### [Problem]
Lines from the beginning of the entries up to and including the one with "Screen dimensions: 1377x774" must be duplicated word for word; leave out all others.

Dataset entries:
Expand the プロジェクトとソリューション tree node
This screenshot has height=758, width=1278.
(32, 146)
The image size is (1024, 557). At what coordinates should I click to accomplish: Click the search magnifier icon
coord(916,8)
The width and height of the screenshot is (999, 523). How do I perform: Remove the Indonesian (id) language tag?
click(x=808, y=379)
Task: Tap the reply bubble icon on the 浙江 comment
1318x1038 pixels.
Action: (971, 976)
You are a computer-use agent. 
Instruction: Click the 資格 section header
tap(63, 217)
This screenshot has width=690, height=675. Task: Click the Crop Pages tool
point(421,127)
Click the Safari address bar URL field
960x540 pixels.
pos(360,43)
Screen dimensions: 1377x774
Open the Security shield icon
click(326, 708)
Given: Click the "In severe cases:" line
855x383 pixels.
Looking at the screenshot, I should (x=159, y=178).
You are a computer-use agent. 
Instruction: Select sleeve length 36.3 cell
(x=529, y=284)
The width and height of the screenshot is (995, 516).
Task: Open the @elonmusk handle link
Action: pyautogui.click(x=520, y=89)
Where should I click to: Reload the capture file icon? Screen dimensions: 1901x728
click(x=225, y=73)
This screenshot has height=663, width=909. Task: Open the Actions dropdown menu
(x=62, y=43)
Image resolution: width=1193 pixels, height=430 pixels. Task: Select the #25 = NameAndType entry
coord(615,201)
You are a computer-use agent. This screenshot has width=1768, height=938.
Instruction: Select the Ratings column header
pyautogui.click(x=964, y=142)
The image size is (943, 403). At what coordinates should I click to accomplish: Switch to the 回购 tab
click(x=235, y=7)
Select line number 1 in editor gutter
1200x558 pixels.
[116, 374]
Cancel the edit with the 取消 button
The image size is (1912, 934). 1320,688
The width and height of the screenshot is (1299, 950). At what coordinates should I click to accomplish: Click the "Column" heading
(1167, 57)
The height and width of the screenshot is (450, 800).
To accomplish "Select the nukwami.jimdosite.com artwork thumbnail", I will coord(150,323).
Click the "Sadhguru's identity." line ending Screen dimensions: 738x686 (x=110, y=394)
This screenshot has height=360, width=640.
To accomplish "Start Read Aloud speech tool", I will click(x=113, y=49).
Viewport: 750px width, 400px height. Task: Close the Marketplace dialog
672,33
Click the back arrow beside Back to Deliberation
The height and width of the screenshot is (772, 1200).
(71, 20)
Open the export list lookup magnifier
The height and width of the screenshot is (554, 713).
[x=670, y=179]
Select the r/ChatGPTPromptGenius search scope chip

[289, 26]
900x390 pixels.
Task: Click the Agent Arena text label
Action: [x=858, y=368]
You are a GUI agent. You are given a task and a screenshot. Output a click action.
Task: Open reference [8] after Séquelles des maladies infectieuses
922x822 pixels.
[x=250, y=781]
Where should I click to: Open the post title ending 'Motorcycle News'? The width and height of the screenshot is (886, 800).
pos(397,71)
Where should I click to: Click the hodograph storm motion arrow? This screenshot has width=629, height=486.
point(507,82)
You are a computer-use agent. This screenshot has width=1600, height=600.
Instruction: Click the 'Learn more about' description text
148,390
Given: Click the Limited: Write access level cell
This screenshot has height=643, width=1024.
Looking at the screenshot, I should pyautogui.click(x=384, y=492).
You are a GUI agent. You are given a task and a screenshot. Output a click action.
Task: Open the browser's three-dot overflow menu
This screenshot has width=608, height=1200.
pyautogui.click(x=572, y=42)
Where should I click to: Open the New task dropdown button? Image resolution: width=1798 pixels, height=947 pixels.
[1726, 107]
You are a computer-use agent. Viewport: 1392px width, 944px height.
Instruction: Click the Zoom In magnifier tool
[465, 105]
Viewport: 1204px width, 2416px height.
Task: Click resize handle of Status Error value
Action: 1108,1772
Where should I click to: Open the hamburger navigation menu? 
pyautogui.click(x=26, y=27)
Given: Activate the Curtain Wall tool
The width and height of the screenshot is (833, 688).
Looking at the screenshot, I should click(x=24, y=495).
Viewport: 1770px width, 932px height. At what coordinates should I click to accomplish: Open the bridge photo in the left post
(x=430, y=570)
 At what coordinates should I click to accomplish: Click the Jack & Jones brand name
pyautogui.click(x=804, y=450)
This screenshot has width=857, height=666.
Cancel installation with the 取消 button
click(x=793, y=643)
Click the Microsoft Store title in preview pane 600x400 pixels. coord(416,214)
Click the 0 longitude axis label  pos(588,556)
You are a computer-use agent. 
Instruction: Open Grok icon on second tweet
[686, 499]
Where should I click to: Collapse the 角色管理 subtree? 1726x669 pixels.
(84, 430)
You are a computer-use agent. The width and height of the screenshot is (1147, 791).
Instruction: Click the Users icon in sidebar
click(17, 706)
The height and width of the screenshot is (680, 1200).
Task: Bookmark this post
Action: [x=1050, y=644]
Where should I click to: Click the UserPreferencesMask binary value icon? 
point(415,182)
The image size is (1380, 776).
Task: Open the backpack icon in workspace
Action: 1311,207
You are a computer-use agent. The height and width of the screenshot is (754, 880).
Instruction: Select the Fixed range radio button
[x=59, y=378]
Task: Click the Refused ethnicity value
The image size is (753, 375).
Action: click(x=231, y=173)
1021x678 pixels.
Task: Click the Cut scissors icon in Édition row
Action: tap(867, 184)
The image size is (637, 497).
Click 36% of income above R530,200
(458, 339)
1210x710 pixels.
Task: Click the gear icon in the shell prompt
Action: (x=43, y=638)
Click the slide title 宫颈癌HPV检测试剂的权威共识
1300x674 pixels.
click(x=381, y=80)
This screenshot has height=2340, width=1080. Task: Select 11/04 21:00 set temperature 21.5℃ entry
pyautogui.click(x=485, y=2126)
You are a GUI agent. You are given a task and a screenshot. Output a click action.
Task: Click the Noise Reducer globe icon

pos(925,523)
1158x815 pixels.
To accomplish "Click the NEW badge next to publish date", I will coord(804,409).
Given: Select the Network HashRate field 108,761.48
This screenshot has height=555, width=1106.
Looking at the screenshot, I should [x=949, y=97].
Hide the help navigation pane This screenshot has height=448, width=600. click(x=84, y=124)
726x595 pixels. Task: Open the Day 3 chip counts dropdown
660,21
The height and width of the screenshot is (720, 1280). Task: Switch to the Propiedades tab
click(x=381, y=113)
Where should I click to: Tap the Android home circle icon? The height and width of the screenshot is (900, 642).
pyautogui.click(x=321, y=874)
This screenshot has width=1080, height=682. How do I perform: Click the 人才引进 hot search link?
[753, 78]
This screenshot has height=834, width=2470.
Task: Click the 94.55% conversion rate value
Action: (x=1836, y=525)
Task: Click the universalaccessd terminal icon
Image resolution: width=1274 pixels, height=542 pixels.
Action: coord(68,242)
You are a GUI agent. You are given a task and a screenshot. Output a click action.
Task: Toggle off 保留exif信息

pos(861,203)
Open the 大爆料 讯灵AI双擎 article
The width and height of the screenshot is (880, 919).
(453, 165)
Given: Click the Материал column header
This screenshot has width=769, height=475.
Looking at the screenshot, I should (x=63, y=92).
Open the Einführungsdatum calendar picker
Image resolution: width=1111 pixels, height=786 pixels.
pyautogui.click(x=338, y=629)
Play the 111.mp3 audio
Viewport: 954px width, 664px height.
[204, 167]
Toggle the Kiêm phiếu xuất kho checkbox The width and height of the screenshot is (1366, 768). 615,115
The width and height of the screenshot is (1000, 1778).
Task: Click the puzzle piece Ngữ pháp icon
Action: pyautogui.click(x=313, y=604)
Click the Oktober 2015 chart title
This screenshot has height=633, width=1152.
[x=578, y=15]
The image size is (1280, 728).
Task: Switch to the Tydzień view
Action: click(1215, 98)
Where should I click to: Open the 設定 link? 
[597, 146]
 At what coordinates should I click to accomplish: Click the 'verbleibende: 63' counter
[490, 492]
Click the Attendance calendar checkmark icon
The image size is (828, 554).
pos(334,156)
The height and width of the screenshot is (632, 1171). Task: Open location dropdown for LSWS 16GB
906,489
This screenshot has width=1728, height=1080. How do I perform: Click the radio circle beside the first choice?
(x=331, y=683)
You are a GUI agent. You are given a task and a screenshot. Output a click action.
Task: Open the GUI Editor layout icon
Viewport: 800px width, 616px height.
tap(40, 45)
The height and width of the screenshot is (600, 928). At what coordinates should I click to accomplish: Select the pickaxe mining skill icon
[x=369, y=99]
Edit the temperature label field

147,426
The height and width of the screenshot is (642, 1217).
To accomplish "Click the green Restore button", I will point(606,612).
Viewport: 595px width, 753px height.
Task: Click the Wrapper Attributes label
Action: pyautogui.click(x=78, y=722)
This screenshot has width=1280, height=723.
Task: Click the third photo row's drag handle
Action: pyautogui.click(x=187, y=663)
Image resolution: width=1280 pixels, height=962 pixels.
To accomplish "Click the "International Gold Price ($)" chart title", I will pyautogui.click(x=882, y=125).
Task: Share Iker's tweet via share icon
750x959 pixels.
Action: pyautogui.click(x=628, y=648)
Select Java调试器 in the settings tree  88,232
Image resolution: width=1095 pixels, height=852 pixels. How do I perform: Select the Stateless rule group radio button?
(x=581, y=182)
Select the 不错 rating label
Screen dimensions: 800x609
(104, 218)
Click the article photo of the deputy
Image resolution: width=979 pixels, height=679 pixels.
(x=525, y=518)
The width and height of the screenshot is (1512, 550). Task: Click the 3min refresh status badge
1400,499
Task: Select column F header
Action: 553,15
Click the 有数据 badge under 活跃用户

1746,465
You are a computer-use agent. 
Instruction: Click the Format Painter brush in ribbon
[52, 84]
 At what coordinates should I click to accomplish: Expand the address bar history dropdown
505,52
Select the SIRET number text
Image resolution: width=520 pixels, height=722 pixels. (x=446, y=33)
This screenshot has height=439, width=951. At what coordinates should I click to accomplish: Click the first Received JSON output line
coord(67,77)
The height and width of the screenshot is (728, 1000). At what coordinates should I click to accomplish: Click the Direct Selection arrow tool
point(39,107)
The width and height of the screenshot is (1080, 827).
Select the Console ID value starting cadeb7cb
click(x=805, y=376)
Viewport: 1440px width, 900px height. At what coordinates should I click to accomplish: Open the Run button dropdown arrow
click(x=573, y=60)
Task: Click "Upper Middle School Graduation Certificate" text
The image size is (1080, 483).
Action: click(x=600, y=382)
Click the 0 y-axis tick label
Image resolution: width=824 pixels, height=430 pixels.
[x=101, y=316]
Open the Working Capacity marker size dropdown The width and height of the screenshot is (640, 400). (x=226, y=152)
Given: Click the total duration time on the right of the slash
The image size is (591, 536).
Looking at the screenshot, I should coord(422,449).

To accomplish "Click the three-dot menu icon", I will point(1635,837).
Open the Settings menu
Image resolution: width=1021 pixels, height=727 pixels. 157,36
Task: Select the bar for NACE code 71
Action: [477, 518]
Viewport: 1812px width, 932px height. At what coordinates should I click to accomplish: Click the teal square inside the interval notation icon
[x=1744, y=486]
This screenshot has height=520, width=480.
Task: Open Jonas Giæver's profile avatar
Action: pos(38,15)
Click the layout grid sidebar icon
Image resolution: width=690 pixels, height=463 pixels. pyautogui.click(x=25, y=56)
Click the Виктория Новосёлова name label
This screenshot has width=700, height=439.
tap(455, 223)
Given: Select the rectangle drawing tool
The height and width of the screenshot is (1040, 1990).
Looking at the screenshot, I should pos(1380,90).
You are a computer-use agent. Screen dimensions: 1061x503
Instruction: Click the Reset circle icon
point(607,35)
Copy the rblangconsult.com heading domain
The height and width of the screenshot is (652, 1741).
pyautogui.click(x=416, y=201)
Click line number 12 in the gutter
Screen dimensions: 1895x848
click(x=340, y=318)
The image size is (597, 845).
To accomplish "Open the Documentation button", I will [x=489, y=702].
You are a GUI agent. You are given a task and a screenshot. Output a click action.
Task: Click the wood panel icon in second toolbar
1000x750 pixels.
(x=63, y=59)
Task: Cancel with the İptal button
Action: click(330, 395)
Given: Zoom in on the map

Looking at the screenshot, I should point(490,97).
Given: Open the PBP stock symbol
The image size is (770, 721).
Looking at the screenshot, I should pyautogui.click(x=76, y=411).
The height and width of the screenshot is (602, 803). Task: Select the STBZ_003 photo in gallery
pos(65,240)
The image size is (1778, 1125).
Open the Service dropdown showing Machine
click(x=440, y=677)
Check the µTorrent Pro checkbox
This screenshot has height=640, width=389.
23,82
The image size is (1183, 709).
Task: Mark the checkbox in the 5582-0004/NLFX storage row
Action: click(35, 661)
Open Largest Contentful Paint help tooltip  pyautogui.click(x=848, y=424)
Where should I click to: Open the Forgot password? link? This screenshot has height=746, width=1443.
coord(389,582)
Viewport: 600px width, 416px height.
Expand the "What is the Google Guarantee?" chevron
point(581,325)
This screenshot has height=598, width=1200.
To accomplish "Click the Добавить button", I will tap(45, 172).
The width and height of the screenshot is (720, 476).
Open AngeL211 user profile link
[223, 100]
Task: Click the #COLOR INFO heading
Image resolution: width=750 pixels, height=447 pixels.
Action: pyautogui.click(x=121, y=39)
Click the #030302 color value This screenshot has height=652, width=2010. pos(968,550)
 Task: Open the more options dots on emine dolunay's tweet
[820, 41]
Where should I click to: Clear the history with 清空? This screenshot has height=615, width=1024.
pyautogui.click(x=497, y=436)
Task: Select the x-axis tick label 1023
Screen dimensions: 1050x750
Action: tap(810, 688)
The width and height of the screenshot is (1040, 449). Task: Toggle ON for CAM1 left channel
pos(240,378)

### [Output]
Expand the プロジェクトとソリューション tree node
This screenshot has height=758, width=1278.
(32, 146)
The image size is (1024, 557). At what coordinates should I click to accomplish: Click the search magnifier icon
coord(916,8)
The width and height of the screenshot is (999, 523). How do I perform: Remove the Indonesian (id) language tag?
click(x=808, y=379)
Task: Tap the reply bubble icon on the 浙江 comment
1318x1038 pixels.
Action: (971, 976)
You are a computer-use agent. 
Instruction: Click the 資格 section header
tap(63, 217)
This screenshot has width=690, height=675. Task: Click the Crop Pages tool
point(421,127)
Click the Safari address bar URL field
960x540 pixels.
pos(360,43)
Screen dimensions: 1377x774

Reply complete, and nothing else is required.